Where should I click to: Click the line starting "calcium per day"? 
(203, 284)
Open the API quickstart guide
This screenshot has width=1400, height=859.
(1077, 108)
____
TASK DIRECTIONS ->
Write the material out again word for word.

SOLUTION TO THIS EXERCISE ->
Where should I click to: Click the line starting "calcium per day"? 
(203, 284)
Open the API quickstart guide
This screenshot has width=1400, height=859.
(1077, 108)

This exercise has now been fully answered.